La Journée internationale pour l’élimination de la violence à l’égard des femmes a été établie par l’Assemblée générale des Nations unies en 2013 pour sensibiliser aux violences faites aux femmes, tout particulièrement celles commises par leur famille et leurs proches.

Ces violences, estime la professeure et thérapeute de couple Mally Shechory Bitton, concernent toutes les populations et tous les milieux socio-économiques.

A lire : Des femmes ultra-orthodoxes se lèvent contre les violences domestiques

Mais dans les sociétés traditionalistes comme les communautés ultra-orthodoxes et arabes, elles font l’objet d’un tabou et d’une omerta, déplorent les experts.

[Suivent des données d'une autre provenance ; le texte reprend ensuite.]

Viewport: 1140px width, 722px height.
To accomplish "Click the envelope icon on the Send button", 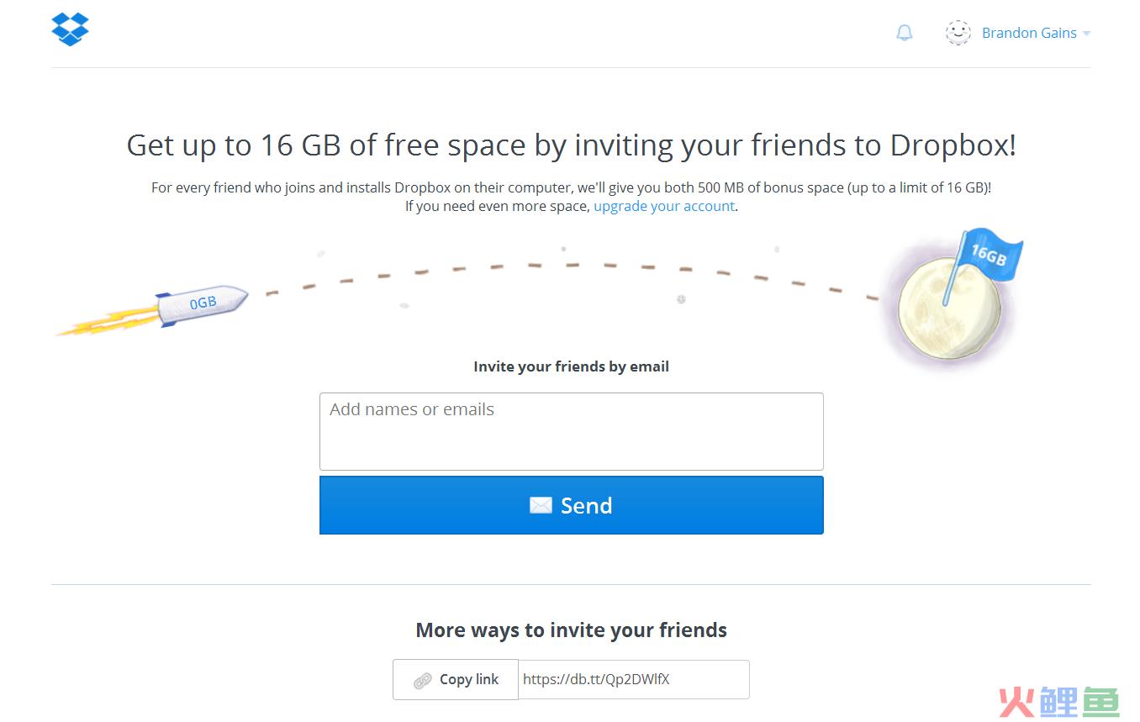I will pos(541,505).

Michal Sela, retrouvée poignardée à mort chez elle, près de Jérusalem, le 3 octobre 2019. (Facebook)Au début du mois, Eliran Malul, 34 ans, a été mis en examen pour le meurtre de sa femme, Michal Sela, 32 ans. Cette affaire avait secoué les Israéliens

L’an dernier, 25 femmes ont été tuées en Israël lors d’incidents de ce genre, un chiffre record qui a donné lieu à de nombreuses manifestations et appels à l’action face à la violence croissante dirigée contre les femmes en Israël. De nombreuses victimes avaient porté plainte à la police avant leur décès, car elles craignaient pour leur sécurité.

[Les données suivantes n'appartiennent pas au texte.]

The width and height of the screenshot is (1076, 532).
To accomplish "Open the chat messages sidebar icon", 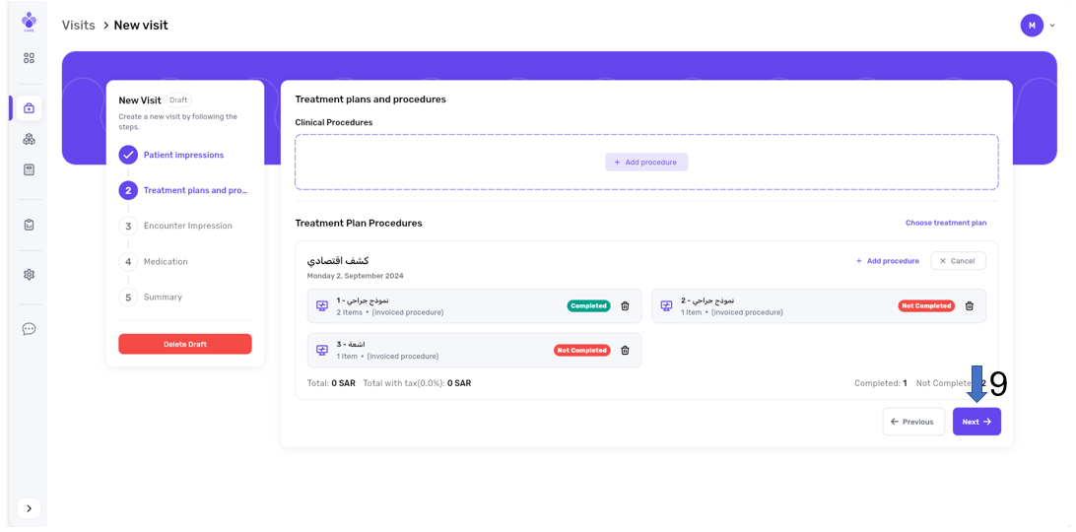I will [x=29, y=329].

En octobre, le ministère des Affaires sociales a émis un rapport sur la violence conjugale en 2018, lequel a mis en évidence une augmentation du nombre de signalements.

Selon le ministère, le nombre de femmes appelant les numéros d’appel dédiés ont augmenté de 160 % entre 2014 et 2018, et plus de 6 000 victimes de violences domestiques ont été soignées l’an dernier. En 2018, 1 219 femmes ont contacté le service pour signaler des violences conjugales.

Selon le rapport du ministère; 163 femmes ont été tuées par leur mari depuis 2004 – sept en 218, neuf en 2017, 11 en 2016, 12 en 2015, 10 en 2013 et 10 en 2014. Ce chiffre ne concerne que les femmes tuées par leur époux, pas celles tuées par d’autres membres de leur famille.

Un quart des femmes tuées pendant cette période étaient de nouvelles immigrantes d’ex-URSS, 20 % étaient originaires d’Ethiopie, 20 % étaient Arabes et 34 % étaient nées en Israël.